News

Stock markets head for higher open amid Fed stimulus expectations

TORONTO – The Toronto stock market looked set for a higher open as commodity prices gained ground and traders looked ahead to another dose of economic stimulus from the U.S. Federal Reserve.

The Canadian dollar rose 0.03 of a cent to 101.43 cents US.

U.S. futures also advanced amid hopes for a resolution to the so-called fiscal cliff, an end-of-year deadline when automatic steep spending cuts and significant tax increases are set to take place. With economic growth already weak, the worry is that the two moves would slash growth further and send the U.S. back into recession, sending shockwaves around the world.

The Dow Jones industrial futures gained 24 points to 13,302, the Nasdaq futures were up 7.8 points to 2,693.5 while the S&P 500 futures rose 3.7 points to 1,435.2.

The Fed is widely expected to announce a new bond-buying program to replace one that’s about to expire at the end of its two-day policy meeting later Wednesday.

The central bank has launched three rounds of quantitative easing since the financial crisis hit in 2008 and they have been widely credited with strengthening financial markets.

On the economic front, there was another indication that the recession in the eurozone is worsening.

Eurostat, the EU’s statistics office, said industrial production fell by a monthly 1.4 per cent in October, in contrast to expectations of a modest 0.2 per cent increase.

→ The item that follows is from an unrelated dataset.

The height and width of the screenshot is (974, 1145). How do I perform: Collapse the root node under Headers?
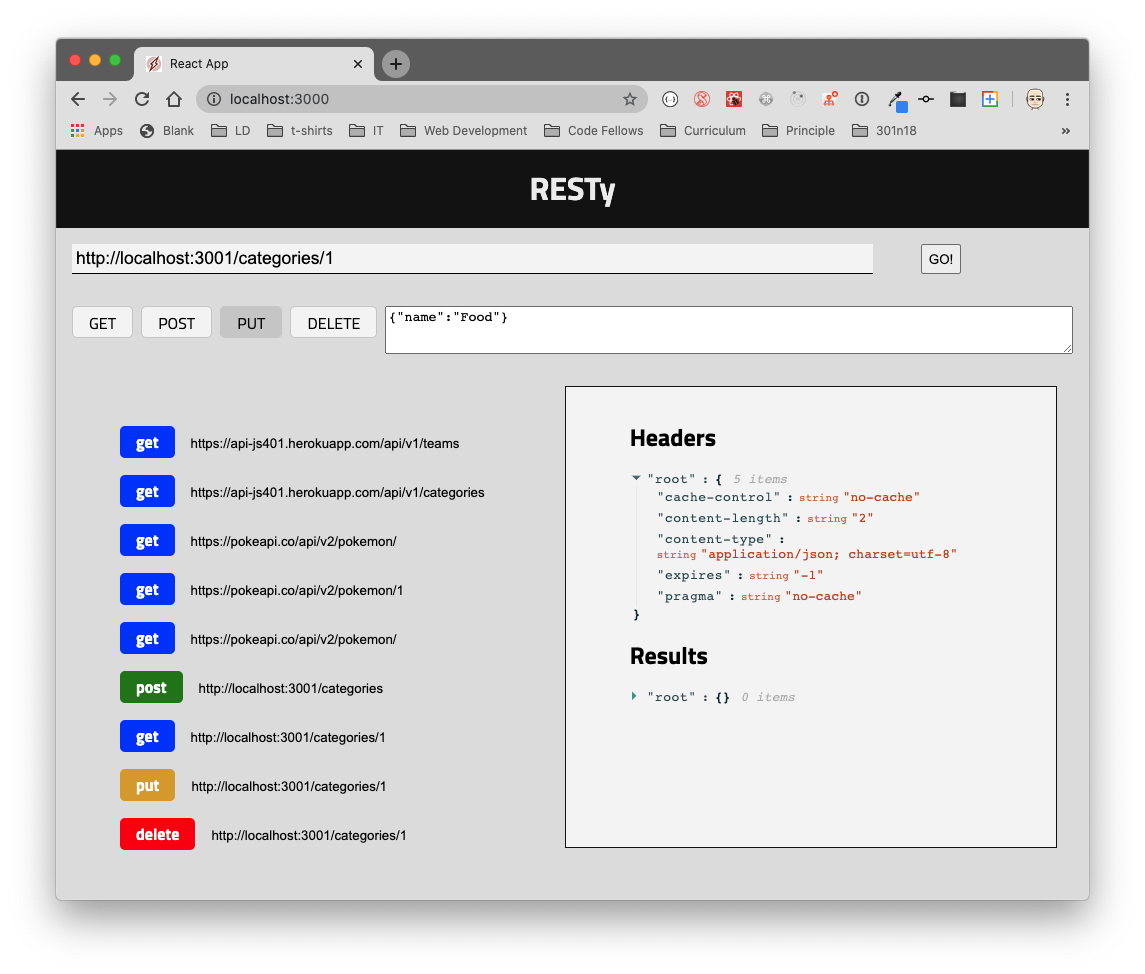636,478
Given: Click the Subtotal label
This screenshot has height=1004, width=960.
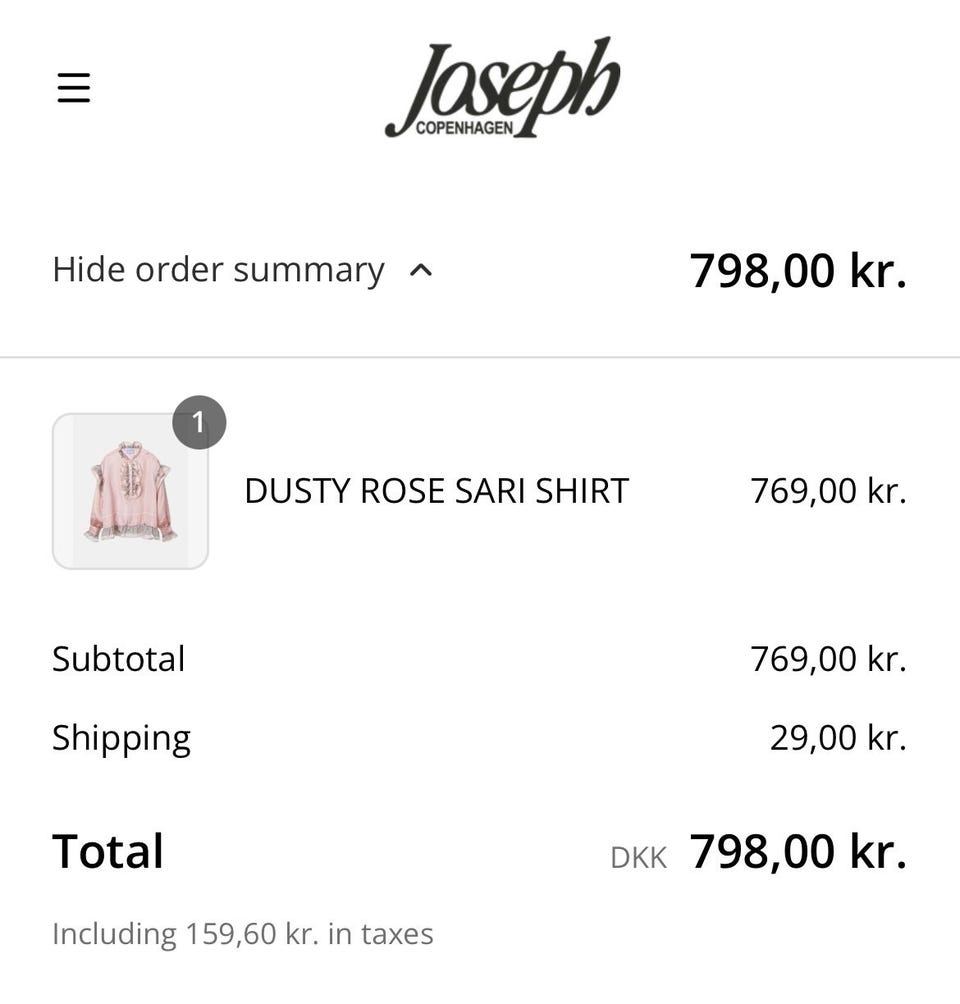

Germany, Europe’s biggest economy, fared particularly badly, with its industrial sector posting a 2.4 per cent monthly decline in output. Germany has seen its industrial sector shrink for three straight quarters.

The eurozone fell back into a mild recession in the third quarter.

Crude prices were higher as OPEC oil ministers signalled they will stick to current daily output targets of 30 million barrels at their meeting Wednesday.

The January crude contract on the New York Mercantile Exchange was up 63 cents to US$86.42 a barrel.

Copper prices also improved with the March contract on the Nymex ahead two cents to US$3.71 a pound.

February gold bullion gained $6.90 to US$1,716.50 an ounce.

European bourses were higher despite the industrial production report as London’s FTSE 100 index rose 0.26 per cent, Frankfurt’s DAX gained 0.4 per cent and the Paris CAC 40 added 0.02 per cent.

Earlier in Asia, stocks posted gains in spite of North Korea’s successful launch of a long-range rocket early in the day. The action is believed to have been a test of technology seen as crucial to advancing North Korea’s nuclear weapons ambitions.

Japan’s Nikkei 225 index rose 0.6 per cent to its highest close since late April. Advances on the Nikkei were largely attributed to the yen’s recent weakness against the U.S. dollar and the euro. Hong Kong’s Hang Seng added 0.8 per cent while South Korea’s Kospi gained 0.6 per cent.

In corporate news, BCE Inc. subsidiary Bell Canada (TSX:BCE) says it plans to make a $750-million payment toward its defined benefit pension plan to help improve its funded status. The pension plan’s financing costs will benefit from the stronger position of the plan and therefore will help increase earnings by two cents per share starting next year.

Avon Products said it will cut about 1,500 jobs and exit the South Korean and Vietnamese markets as the struggling beauty products seller takes some initial steps toward its cost-cutting goal.

The New York-based direct beauty products seller said that it plans to focus on high priority markets as part of a push to save US$400 million by 2015.